== Segment start ==
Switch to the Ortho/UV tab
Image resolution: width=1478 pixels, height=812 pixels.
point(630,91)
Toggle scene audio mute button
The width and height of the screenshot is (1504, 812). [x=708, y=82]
== Segment end ==
__What to work on__.
All the lines above must be output exactly, with none omitted.

__Finished exercise__.
Switch to the Ortho/UV tab
Image resolution: width=1478 pixels, height=812 pixels.
point(630,91)
Toggle scene audio mute button
The width and height of the screenshot is (1504, 812). [x=708, y=82]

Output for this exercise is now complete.